*What you should do:*
Write out word for word the lines from the one holding "This screenshot has width=275, height=228." through the end of the data, and only those lines. Pictures stay out.

*Recorded information:*
((

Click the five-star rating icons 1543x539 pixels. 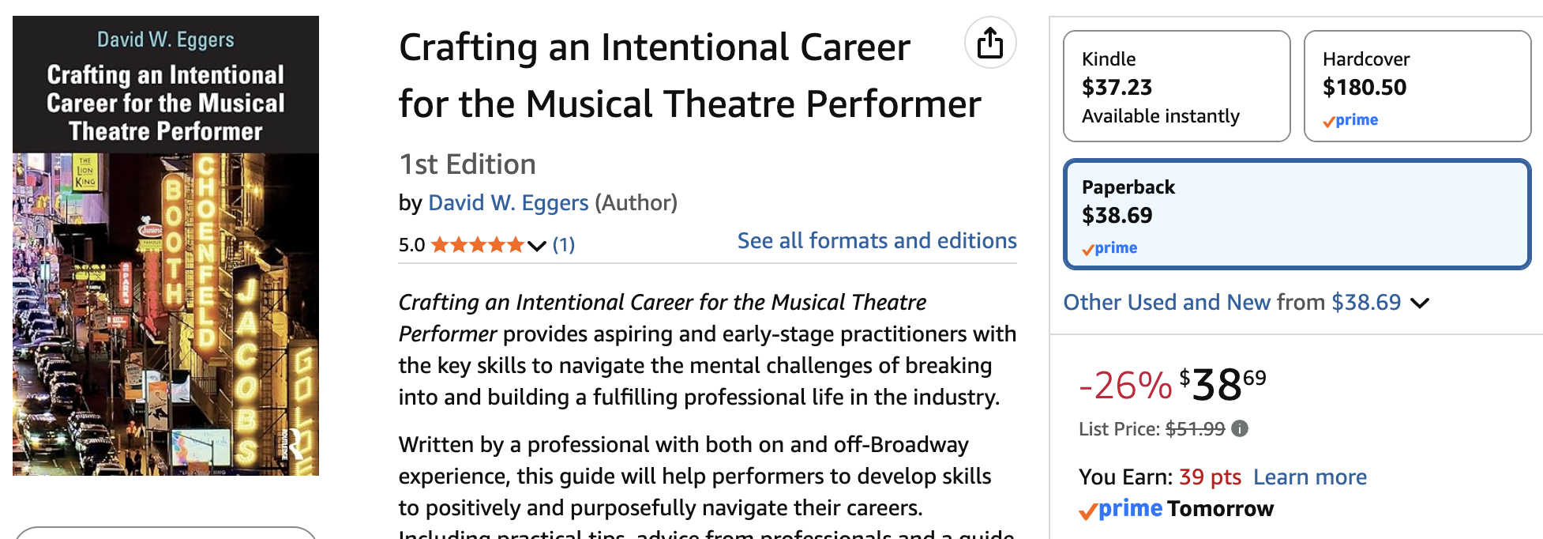click(477, 245)
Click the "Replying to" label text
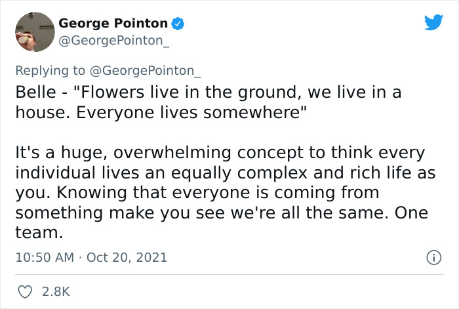The width and height of the screenshot is (459, 309). coord(50,71)
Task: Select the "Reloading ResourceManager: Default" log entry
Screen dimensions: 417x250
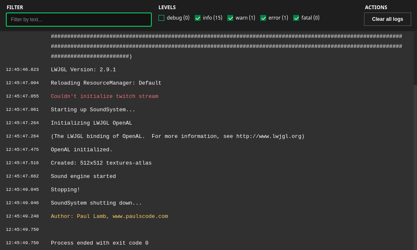Action: pos(106,83)
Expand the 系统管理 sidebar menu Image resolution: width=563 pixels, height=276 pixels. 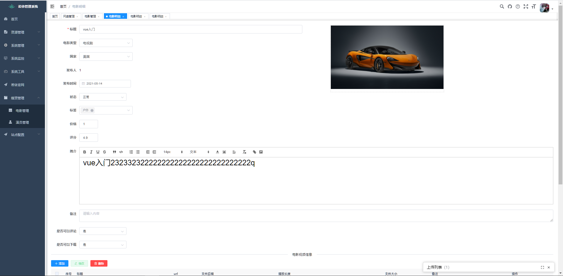[22, 46]
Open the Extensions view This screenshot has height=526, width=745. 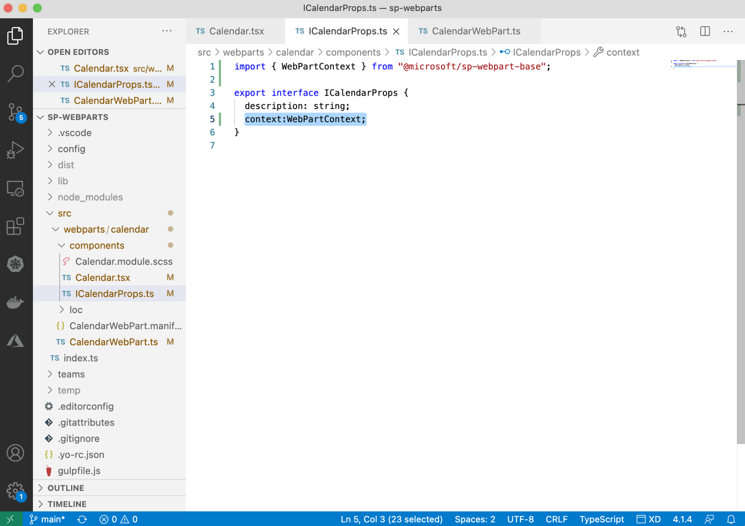click(x=16, y=226)
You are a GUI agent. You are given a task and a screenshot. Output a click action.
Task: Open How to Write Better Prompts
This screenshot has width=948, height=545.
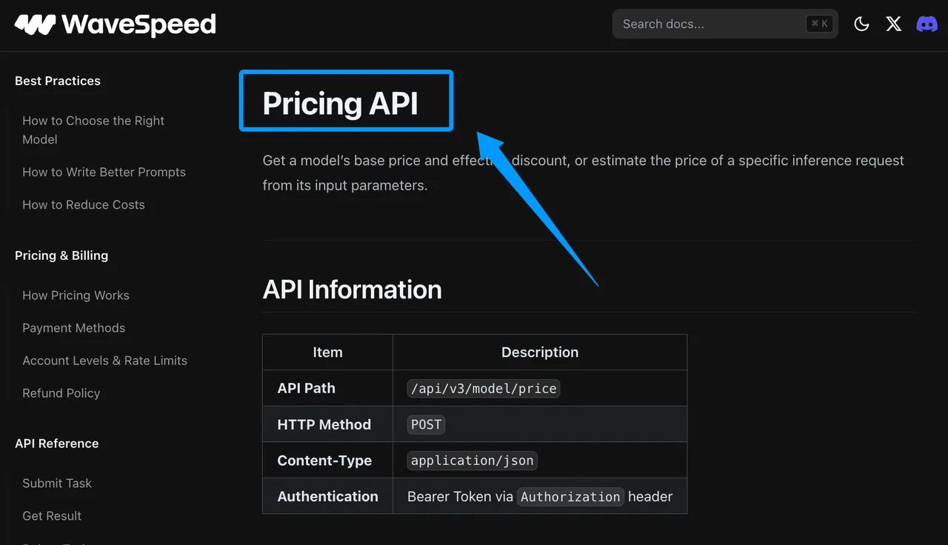(104, 172)
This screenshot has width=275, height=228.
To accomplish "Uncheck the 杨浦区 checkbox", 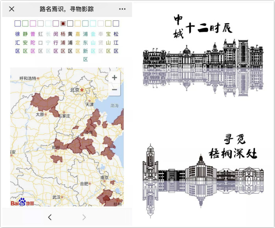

))

*The completed task:*
This screenshot has width=275, height=228.
To accomplish "Uncheck the 杨浦区 checkbox", 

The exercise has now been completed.